=== Data provided ===

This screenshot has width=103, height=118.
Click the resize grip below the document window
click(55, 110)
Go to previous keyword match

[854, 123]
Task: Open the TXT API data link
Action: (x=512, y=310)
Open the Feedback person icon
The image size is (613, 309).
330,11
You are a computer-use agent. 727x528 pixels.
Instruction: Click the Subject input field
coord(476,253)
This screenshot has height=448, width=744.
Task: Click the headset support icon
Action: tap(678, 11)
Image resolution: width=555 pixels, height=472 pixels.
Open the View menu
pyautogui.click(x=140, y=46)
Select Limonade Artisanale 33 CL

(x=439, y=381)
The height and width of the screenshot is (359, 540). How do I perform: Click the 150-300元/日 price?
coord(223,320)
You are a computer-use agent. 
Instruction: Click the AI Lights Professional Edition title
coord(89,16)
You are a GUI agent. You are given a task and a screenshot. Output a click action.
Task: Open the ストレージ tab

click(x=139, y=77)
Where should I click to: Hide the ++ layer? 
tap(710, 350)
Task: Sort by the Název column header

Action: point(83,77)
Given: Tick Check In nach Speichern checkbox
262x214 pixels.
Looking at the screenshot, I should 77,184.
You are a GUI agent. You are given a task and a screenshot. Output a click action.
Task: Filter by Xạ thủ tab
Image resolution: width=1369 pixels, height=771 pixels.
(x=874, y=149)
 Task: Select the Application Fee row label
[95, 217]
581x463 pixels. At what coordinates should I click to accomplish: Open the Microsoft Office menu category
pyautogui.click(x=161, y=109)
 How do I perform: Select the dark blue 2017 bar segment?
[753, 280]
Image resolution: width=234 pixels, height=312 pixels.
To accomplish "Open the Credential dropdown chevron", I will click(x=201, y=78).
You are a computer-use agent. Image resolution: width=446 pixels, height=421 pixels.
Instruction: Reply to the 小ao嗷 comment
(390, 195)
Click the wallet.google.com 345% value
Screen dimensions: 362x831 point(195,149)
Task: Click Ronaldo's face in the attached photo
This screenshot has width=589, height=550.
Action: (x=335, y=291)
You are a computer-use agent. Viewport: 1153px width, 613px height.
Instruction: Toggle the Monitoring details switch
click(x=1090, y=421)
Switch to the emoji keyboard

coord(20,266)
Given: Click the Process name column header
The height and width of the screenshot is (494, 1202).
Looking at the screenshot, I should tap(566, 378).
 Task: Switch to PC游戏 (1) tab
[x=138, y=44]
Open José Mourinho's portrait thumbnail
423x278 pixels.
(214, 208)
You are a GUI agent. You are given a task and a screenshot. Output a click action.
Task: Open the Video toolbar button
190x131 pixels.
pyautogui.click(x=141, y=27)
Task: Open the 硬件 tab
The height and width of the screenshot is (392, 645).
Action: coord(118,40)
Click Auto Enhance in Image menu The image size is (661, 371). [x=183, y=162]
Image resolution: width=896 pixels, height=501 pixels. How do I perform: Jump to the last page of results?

===

Problem details
An exact repetition of all the entries is required.

Task output
This screenshot has width=103, height=118.
Click the resize grip below the document window
click(55, 110)
Go to previous keyword match

[854, 123]
Task: Open the TXT API data link
Action: (x=512, y=310)
Open the Feedback person icon
The image size is (613, 309).
330,11
You are a computer-use agent. 727x528 pixels.
Instruction: Click the Subject input field
coord(476,253)
This screenshot has height=448, width=744.
Task: Click the headset support icon
Action: tap(678, 11)
Image resolution: width=555 pixels, height=472 pixels.
Open the View menu
pyautogui.click(x=140, y=46)
Select Limonade Artisanale 33 CL

(x=439, y=381)
The height and width of the screenshot is (359, 540). How do I perform: Click the 150-300元/日 price?
coord(223,320)
You are a computer-use agent. 
Instruction: Click the AI Lights Professional Edition title
coord(89,16)
You are a GUI agent. You are given a task and a screenshot. Output a click action.
Task: Open the ストレージ tab

click(x=139, y=77)
Where should I click to: Hide the ++ layer? 
tap(710, 350)
Task: Sort by the Název column header

Action: point(83,77)
Given: Tick Check In nach Speichern checkbox
262x214 pixels.
Looking at the screenshot, I should 77,184.
You are a GUI agent. You are given a task and a screenshot. Output a click action.
Task: Filter by Xạ thủ tab
Image resolution: width=1369 pixels, height=771 pixels.
(x=874, y=149)
 Task: Select the Application Fee row label
[95, 217]
581x463 pixels. At what coordinates should I click to accomplish: Open the Microsoft Office menu category
pyautogui.click(x=161, y=109)
 How do I perform: Select the dark blue 2017 bar segment?
[753, 280]
Image resolution: width=234 pixels, height=312 pixels.
To accomplish "Open the Credential dropdown chevron", I will click(x=201, y=78).
You are a computer-use agent. Image resolution: width=446 pixels, height=421 pixels.
Instruction: Reply to the 小ao嗷 comment
(390, 195)
Click the wallet.google.com 345% value
Screen dimensions: 362x831 point(195,149)
Task: Click Ronaldo's face in the attached photo
This screenshot has width=589, height=550.
Action: (x=335, y=291)
You are a computer-use agent. Viewport: 1153px width, 613px height.
Instruction: Toggle the Monitoring details switch
click(x=1090, y=421)
Switch to the emoji keyboard

coord(20,266)
Given: Click the Process name column header
The height and width of the screenshot is (494, 1202).
Looking at the screenshot, I should tap(566, 378).
 Task: Switch to PC游戏 (1) tab
[x=138, y=44]
Open José Mourinho's portrait thumbnail
423x278 pixels.
(214, 208)
You are a GUI agent. You are given a task and a screenshot. Output a click action.
Task: Open the Video toolbar button
190x131 pixels.
pyautogui.click(x=141, y=27)
Task: Open the 硬件 tab
The height and width of the screenshot is (392, 645).
Action: coord(118,40)
Click Auto Enhance in Image menu The image size is (661, 371). [x=183, y=162]
Image resolution: width=896 pixels, height=501 pixels. How do I perform: Jump to the last page of results?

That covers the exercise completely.